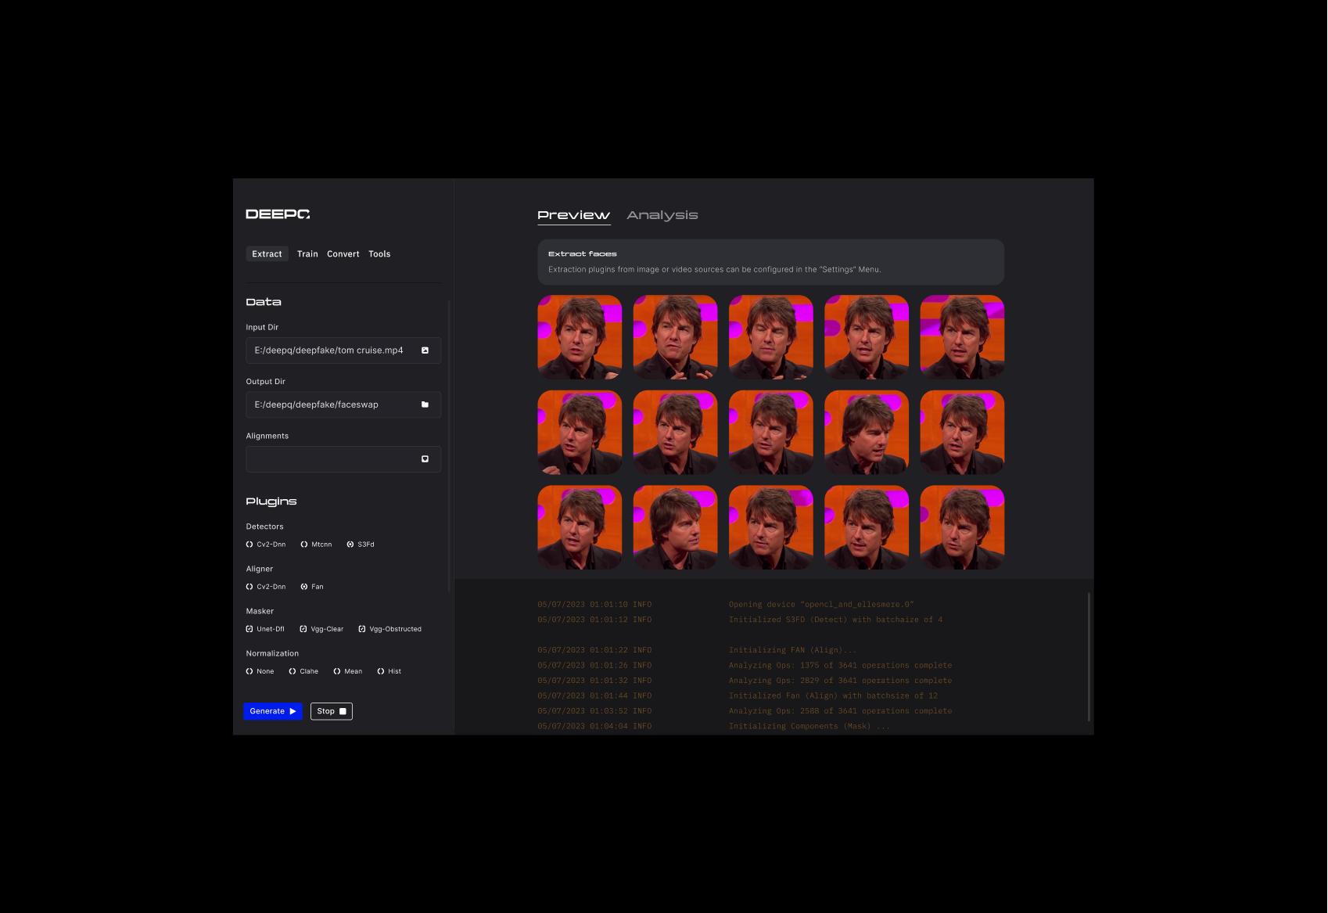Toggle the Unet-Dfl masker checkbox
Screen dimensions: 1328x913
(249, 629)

--

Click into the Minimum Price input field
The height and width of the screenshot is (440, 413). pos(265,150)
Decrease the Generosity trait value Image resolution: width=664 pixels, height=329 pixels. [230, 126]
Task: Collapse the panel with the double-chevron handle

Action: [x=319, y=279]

...

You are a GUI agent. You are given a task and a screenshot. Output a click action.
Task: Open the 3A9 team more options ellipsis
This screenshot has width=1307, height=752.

# WORK TO COMPLETE
Where the listing above has a line with "You are a GUI", start there, and output every line exactly through the line with "This screenshot has width=1307, height=752.", which is also included.

# TASK ANSWER
You are a GUI agent. You are given a task and a screenshot. Output a click action.
Task: Open the 3A9 team more options ellipsis
This screenshot has width=1307, height=752.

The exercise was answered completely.